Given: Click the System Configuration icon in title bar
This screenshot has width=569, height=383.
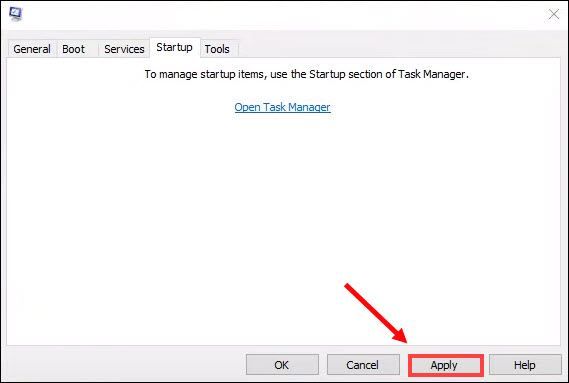Looking at the screenshot, I should 15,14.
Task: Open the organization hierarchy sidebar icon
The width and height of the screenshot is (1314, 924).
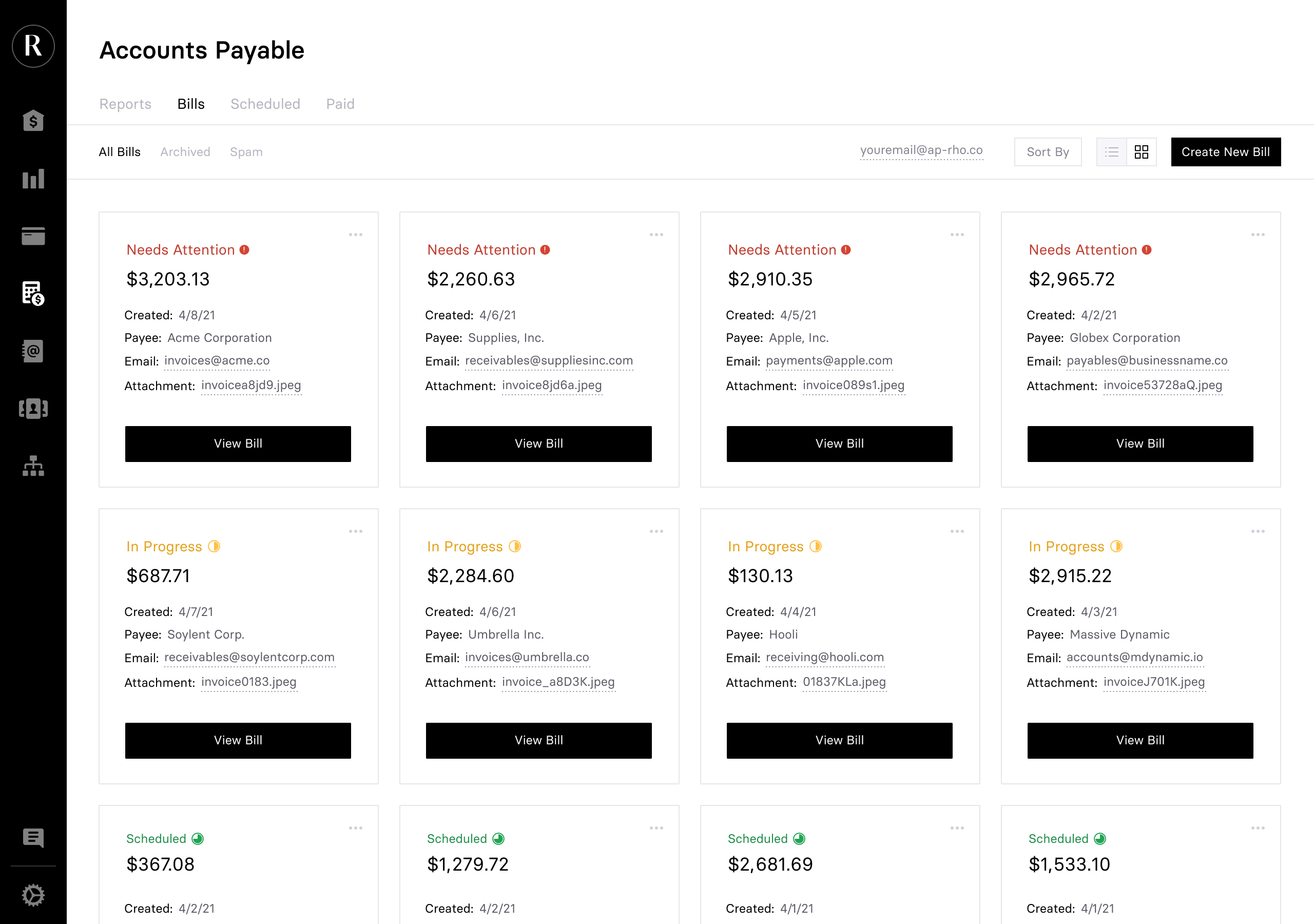Action: 33,466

• • • •

Work to be completed:
When repeating the listing, keep each line exact and exclude the pictures.

Written solution:
Given: Click the System Configuration icon in title bar
This screenshot has width=569, height=383.
Looking at the screenshot, I should 15,14.
Task: Open the organization hierarchy sidebar icon
The width and height of the screenshot is (1314, 924).
Action: 33,466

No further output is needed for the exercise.